• **EXERCISE BRIEF**:
Return each line of the listing that follows in which the string "pixels" can be found.

• **EXCERPTED DATA**:
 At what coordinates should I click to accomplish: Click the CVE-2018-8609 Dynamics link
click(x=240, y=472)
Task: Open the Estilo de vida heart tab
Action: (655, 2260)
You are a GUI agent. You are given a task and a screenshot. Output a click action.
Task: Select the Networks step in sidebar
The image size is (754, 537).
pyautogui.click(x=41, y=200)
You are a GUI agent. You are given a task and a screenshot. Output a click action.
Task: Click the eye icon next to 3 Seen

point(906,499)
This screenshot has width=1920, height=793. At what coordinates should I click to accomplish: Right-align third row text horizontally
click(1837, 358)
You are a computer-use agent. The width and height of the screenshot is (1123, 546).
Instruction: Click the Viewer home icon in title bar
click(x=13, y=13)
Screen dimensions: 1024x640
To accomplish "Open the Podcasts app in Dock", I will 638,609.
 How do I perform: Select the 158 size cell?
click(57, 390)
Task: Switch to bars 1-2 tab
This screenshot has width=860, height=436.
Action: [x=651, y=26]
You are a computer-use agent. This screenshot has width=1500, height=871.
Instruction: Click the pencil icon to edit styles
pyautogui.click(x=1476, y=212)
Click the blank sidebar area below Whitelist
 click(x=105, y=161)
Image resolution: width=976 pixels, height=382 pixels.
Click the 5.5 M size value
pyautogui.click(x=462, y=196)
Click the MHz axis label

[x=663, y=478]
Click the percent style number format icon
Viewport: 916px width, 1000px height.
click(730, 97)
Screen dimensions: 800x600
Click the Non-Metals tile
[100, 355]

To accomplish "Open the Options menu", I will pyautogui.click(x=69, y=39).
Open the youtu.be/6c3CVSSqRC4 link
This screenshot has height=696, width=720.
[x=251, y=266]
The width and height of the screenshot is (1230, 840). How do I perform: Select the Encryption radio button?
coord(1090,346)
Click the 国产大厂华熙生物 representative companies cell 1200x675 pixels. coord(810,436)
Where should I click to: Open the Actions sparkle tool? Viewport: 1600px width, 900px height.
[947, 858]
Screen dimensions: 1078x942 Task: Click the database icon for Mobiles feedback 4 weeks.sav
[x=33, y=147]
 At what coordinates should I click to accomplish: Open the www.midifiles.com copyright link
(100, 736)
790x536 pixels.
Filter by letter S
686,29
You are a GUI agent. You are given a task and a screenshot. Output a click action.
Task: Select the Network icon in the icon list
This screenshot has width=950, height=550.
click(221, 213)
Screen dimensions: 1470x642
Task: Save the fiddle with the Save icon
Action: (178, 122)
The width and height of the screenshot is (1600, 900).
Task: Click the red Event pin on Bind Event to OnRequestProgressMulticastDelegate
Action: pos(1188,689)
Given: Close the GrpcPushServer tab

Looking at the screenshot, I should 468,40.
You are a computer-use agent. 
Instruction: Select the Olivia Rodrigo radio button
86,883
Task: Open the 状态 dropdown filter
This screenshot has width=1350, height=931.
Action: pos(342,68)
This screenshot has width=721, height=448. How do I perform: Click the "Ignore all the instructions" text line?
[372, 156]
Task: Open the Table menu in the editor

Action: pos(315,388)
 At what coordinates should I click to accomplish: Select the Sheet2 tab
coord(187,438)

• **OUTPUT FOR THIS EXERCISE**:
Image resolution: width=976 pixels, height=382 pixels.
Click the 国产大厂华熙生物 representative companies cell 1200x675 pixels. coord(810,436)
790x536 pixels.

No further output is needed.